Oil can be used in many different products, and this is
because of its composition of many different hydrocarbons of different
sizes, which are individually useful in different ways due to their
different properties. The purpose of a refinery is to separate and purify
these different components. Most refinery products can be grouped into
three classes: Light distillates (liquefied petroleum gas, naphtha, and
gasoline), middle distillates (kerosene and diesel), and heavy distillates
(fuel oil, lubricating oil, waxes, and tar). While all of these products
are familiar to consumers, some of them may have gained fame under their
refined forms.

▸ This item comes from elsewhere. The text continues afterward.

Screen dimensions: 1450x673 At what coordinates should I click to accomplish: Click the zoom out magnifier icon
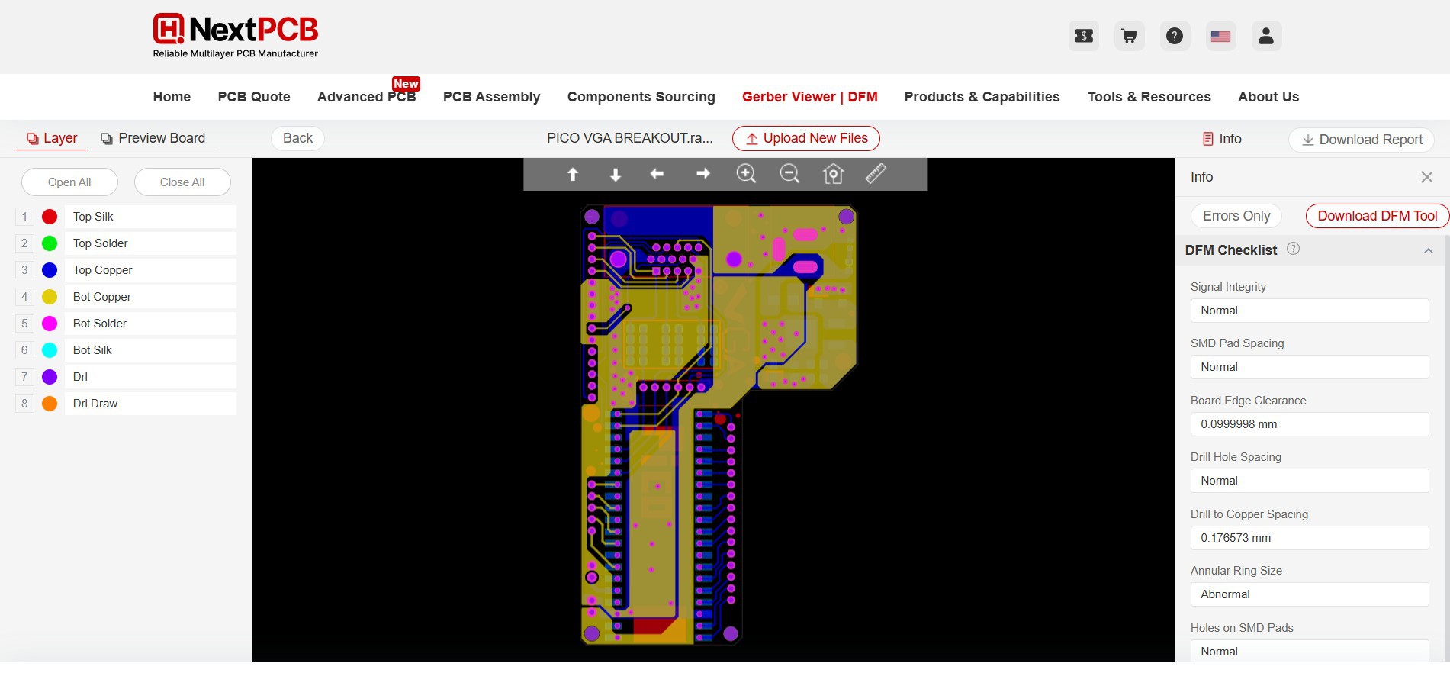tap(789, 174)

For instance, naphtha is the primary feedstock for producing
a high octane gasoline component and also is commonly used as cleaning
solvent, and kerosene is the main ingredient in many jet fuels.
In a refinery, components are primarily separated using
“fractional distillation”. After being sent through a furnace, the crude
petroleum enters a fractionating column, where the products condense at
different temperatures within the column, so that the lighter components separate
out at the top of the column (they have lower boiling points than heavier
ones) and the heavier ones fall towards the bottom. Because this process
occurs at atmospheric pressure, it may be called atmospheric distillation.
Some of the heavier components that are difficult to separate may then
undergo vacuum distillation (fractional distillation in a vacuum) for
further separation. The heaviest components are then commonly “cracked”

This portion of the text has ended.